很快就到了废弃教学楼前,那是一幢五层高的楼,一侧墙体完全倒塌,可以清楚看到内部设施,剩下的部分也是摇摇欲坠,风吹过都能清楚看到在摇晃,但是偏偏就是倒塌不了。
孟三钱就站在人群最前面,手里托着个罗盘。宋天晓站在他旁边,什么都没有带。
其余人皆是站在后面,听校长说道:“这次请两位大师过来,其实就是想问问,这废弃的教学楼能不能推倒?因为它很邪门,所以想问问。”

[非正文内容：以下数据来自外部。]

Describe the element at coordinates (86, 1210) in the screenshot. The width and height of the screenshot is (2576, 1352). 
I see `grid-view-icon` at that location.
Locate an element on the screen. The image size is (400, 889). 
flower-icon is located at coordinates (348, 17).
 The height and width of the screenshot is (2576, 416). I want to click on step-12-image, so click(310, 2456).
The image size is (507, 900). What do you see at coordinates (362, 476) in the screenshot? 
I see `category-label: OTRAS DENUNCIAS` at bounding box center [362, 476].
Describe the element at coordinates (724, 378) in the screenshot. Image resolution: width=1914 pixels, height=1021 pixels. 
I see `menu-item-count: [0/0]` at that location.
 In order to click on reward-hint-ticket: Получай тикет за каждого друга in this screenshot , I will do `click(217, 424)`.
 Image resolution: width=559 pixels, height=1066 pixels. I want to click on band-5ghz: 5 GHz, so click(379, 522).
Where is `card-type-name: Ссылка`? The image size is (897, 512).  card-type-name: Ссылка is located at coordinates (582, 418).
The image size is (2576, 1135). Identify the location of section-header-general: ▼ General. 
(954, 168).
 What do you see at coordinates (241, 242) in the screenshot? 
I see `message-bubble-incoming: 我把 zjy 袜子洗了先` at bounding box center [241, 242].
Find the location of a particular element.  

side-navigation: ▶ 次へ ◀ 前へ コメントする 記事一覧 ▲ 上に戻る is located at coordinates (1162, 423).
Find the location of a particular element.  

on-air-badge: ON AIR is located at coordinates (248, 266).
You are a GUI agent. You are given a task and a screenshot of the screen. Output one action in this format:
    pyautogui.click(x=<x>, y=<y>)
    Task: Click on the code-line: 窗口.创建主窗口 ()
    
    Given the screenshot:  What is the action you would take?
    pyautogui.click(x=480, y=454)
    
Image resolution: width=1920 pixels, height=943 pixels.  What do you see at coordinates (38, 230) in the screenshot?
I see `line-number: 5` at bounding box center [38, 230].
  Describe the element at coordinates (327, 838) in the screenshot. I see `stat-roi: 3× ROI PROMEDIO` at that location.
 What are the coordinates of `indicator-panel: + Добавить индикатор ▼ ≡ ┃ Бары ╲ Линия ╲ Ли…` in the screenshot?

虽然话是面对两人说的,但是校长的目光却一直在孟三钱身上。
副校长解释说道:“这里当初是匡大师设计的,他说轻易不能动这里,会破坏运势,所以我们一直不敢拆。而且你看这楼,照理来说早该塌了,但是偏偏塌不了,一年前的地震都没把它震塌。”
“是啊,孟大师,就因为这样我们才不敢拆,怕碰到什么脏东西,咳咳,就那种东西。”校长支支吾吾地说道,身为体制内的人居然迷信,这要传出去就对他不利了。
孟三钱淡淡一笑,点头说道:“原来如此,校长放心,有我孟三钱在,一切都会安排得明明白白的,我这就去看个虚实。”
“好!”
“麻烦孟大师了。”
校长鼓起掌来。
周围人也都带着微笑点头,记者们更是咔擦咔擦照个不停。
万众瞩目的孟三钱,他旁边的宋天晓此时却无人问津,然而宋天晓并不在意,在他看来待会孟三钱就要出糗了。
这幢教学楼是建在二中的命脉之上,整个学校的人气最终都会聚拢到这里,显然这是那位匡大师为自己设计的一个风水阵,但是可惜他最终没能收取到果实。
于是这个风水阵默默聚集了数十年的人气,一直到不久前阵法到了极限,人气转化成了灾祸,这个灾祸无形,却可以影响到周围的东西,正是它的存在才让教学楼苟延残喘至今。如果有人贸然进到这幢教学楼里,结果只会是被“灾祸”攻击。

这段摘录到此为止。